Terroir
+ Cru de Beaujolais, dat is het thema van onze laatste proeverij van het
seizoen. Zomerse wijnen, jong, vrolijk, gecombineerd met de heilige graal van
de wijnbouw (“als wijnbouw heden ten dage een godsdienst was, dan zou haar god
zeker Terroir heten”). Ben erg benieuwd hoe Paul Heemskerk dit gaat aanpakken.
De vragen die meteen opborrelen: hoe ruim of nauw definiëren we terroir? Zijn
het alleen bodem, klimaat, reliëf die een rol spelen? En: Zijn de
natuurlijke factoren in en rondom de wijngaard wel de oorzaak van de bijzondere
smaak van streektypische produkten? En ook: Proef je echt de bodem in de
wijn? (nee) Plus: Kun je
van dezelfde druiven een heel andere wijn maken? (ja). En vooral: Is de wijnbouwer niet belangrijk? (natuurlijk wel) Eveneens: Zijn
wijnen van verschillende streken wel zo gemakkelijk blind van elkaar te
onderscheiden? (nee, dat weten we
maar al te goed) Als laatste: Komt mineraliteit in de wijn wel van de
bodem? (nee)
----------
== OPDRACHT ==
Zet de tekst over terroir en de proeverij van Beaujolais-cru's voort, aansluitend op de laatste zin hierboven.

== GEGEVENSDEEL ==
----------
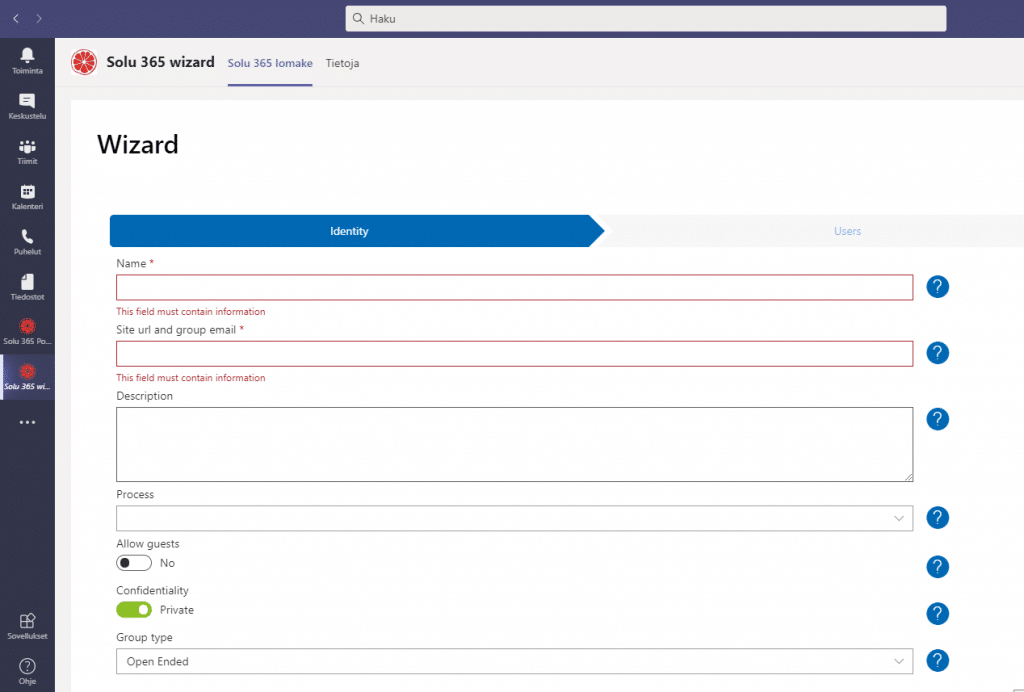Select the Solu 365 lomake tab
----------
== ANTWOORD OPDRACHT ==
Als de
discussie over terroir al alle kanten op gaat, hoe zit het dan met
terroirexpressie? Wellicht helpt hier de infographic van Lars Daniëls (met dank
aan Jamie Goode). Er is een duidelijk onderscheid in terroir en
terroirexpressie.KLIK OP DE ILLUSTRATIE.
De
vraag voor deze proeverij wordt: kunnen wij de sense of place proeven in
de gepresenteerde (geblindeerde) flessen Beaujolais? Helaas wordt deze hamvraag
niet ‘ontbeend’. Een paar keer wordt er naar granietbodems verwezen en dat was
het dan. Ik heb geprobeerd om wat meer informatie te krijgen over de geproefde
wijnen. Dat was verre van eenvoudig. De importeur(s) houden het bij
nietszeggende promobabbels. De website van een van de wijnboeren maakt het wel
erg bont; ‘its finesse, flavours and elegance make it the ideal wine for
women with taste’. (alain-michaud.fr over Brouilly). In de fiches
techniques (als ze al te vinden zijn) staat wel enige informatie, maar
nergens gestructureerd. Wie zich in terroir wil verdiepen heeft een aardige
klus voor de boeg. Op stap, naar de wijnboeren toe, naar proeffestiviteiten,
rondkijken, ruiken, nieuwsgierig zijn, vragen, studeren en nog meer proeven.
Kijk, zo ontstaat een master-studiereis terroir.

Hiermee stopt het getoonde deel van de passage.